The 18th and 19th centuries were a period of remarkable progress in burn care and understanding of burn pathophysiology. A number of advances in surgical care including William Green Morton’s introduction of general anesthesia as well as Louis Pasteur and Joseph Lister’s work on microbiology and antiseptic techniques helped improve surgical outcomes. Systems of classification, such as the total body surface area (TBSA) to measure size of injury and burn degree to describe depth of injury were introduced. These led to TBSA-dependent fluid resuscitation in early burn management. In the early 20th century, Francis D. Moore’s observations of respiratory infections and pulmonary edema in victims of the Cocoanut Grove tragedy culminated in the first formula for fluid therapy in burn patients based on TBSA [49,50]. In 1928, Sir Alexander Fleming discovered penicillin, which proved to have an enormous impact in the fight against the microbial causes of sepsis that plagued burn patients. These advancements in acute care allowed physicians and researchers to turn their attention to the more subtle effects of burn injury, particularly psychological sequelae that had been overshadowed by high mortality rates.

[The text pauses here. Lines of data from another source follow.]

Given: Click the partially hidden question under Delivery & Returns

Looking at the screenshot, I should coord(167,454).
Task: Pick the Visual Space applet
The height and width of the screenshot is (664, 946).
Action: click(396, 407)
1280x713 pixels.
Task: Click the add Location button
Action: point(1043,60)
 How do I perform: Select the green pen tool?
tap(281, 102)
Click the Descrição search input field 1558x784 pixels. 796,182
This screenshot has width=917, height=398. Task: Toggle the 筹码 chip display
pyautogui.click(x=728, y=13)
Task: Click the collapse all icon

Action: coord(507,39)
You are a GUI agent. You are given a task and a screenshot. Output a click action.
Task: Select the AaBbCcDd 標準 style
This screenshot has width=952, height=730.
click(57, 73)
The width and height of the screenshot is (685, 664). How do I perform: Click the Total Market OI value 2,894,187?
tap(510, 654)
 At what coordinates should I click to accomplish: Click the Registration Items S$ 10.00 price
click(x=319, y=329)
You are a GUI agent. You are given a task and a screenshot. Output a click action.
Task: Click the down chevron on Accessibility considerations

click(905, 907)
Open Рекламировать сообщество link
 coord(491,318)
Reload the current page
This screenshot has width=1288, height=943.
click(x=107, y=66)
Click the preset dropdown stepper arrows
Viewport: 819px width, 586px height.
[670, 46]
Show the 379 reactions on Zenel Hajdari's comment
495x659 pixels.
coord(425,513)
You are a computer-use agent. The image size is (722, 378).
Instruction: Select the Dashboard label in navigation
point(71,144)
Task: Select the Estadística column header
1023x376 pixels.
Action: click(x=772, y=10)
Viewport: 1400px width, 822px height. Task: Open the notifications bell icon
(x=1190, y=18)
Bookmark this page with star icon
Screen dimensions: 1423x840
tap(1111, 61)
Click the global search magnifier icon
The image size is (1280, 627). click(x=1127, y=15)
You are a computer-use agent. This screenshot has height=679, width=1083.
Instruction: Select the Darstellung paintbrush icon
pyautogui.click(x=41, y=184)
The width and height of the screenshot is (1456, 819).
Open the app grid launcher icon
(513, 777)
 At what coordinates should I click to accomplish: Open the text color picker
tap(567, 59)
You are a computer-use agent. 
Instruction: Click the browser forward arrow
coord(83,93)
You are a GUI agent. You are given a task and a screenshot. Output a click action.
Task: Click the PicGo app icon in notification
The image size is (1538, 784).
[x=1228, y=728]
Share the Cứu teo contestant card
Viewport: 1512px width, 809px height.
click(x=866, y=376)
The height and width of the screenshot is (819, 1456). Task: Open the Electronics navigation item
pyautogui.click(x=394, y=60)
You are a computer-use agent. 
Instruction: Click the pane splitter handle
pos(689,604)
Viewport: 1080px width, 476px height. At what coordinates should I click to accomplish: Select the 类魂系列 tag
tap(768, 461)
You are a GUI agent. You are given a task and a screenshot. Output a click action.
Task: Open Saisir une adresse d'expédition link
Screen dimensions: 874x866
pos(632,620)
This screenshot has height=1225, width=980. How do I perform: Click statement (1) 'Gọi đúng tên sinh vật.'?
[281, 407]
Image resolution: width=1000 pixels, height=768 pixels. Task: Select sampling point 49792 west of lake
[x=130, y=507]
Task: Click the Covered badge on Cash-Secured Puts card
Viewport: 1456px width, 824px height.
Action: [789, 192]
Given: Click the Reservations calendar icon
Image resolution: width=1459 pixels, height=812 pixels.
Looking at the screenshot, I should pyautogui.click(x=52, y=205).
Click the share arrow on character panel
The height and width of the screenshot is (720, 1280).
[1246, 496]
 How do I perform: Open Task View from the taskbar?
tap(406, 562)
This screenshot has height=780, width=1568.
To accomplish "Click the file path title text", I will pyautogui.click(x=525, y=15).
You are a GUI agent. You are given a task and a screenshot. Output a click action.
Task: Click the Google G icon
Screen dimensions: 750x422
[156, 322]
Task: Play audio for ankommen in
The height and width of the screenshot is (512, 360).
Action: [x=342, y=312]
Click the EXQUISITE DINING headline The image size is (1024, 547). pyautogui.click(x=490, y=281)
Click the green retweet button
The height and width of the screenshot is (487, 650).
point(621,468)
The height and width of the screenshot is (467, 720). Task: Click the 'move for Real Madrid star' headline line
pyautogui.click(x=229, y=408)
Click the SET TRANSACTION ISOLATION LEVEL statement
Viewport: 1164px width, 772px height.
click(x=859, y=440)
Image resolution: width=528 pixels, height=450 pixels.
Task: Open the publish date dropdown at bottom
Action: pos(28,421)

4.2. Improvements in Psychiatry

While the management of burn wounds underwent rapid advancement during this time period, knowledge about depression had yet to gain similar academic momentum. Physicians lacked the tools to make specific diagnoses due to a limited understanding of psychiatry and consequently a lack of disease-targeted treatments, yet the number of “insane” patients in the 19th century grew rapidly [51]. Asylums were heavily utilized, likely due to the prevalence of neurosyphilis, and without proper diagnoses and treatments, they became the treatment of choice for a variety of psychological and psychiatric afflictions [52]. Society still misunderstood and mistrusted mental illness. Psychiatry was largely still outside the mainstream of science and psychiatric illnesses were clouded with uncertainty.
Well into the 20th century, psychiatric innovation was still in its infancy. In the 1940s, when other industries were pioneering jet engines and computers, medicine awarded the Nobel Prize to António Caetano de Abreu Freire Egas Moniz (i.e., Egas Moniz), a Portuguese neurologist who introduced the use of lobotomies to treat psychiatric disorders like schizophrenia, anxiety and depression [53]. The lobotomy (called prefrontal leucotomy at the time) is now considered a medical misdoing, having caused irreparable harm in the name of medicine. It highlights the primitive nature of psychiatry at the time and exemplifies the lack of understanding surrounding complex mental illness.
Despite these shortcomings, psychiatry did make notable progress during this era. In 1927, Julius Wagner-Jauregg developed a malarial therapy for neurosyphilis, which was linked to a form of psychosis characterized by grand delusions, paralysis and dementia. Before 1945, 5–10% of all psychiatric patient admissions were attributed to neurosyphilis, making Wagner-Jauregg’s malarial therapy a key treatment for a devastating disease [54]. Concurrently, electroconvulsive therapy (ECT) emerged as a safer and more effective intervention for treatment of depression, mania and catatonia [55]. Effective treatments gave more meaning to specific diagnoses, which require a more precise understanding of the relationship between the etiology and symptomology of a disorder.
The geopolitical conflicts of the 20th century allowed ample opportunity to observe the psychological ramifications associated with trauma. In 1915, Charles Myers used the term “shell shock” to describe the panic and sleep troubles experienced by soldiers in World War I, some of whom never experienced direct hand-to-hand combat [10]. In 1948, following the devastation of World War II (WWII), the World Health Organization included “acute situational adjustment” in their sixth version of the International Classification of Disease (ICD-6), followed by the introduction of “gross stress reaction” and “depressive reaction” in the American Psychiatric Association’s DSM-I [56,57]. These wartime observations of transient stress reactions would help prime the field to recognize similar associations between trauma and psychological disorders among civilians.
By the end of WWII, psychiatry had achieved a three-fold effect. First, an improved understanding of psychiatric illness spurred by psychological and pharmacologic advances in treatments, as well as an increased societal awareness and acceptance of mental illness. Second, this improved understanding led to greater sympathy for patients with psychiatric illnesses. Lastly, psychiatry continued to shift towards biological explanations for disorders, which helped lift the shroud of pseudoscience and misunderstanding that previously surrounds the field.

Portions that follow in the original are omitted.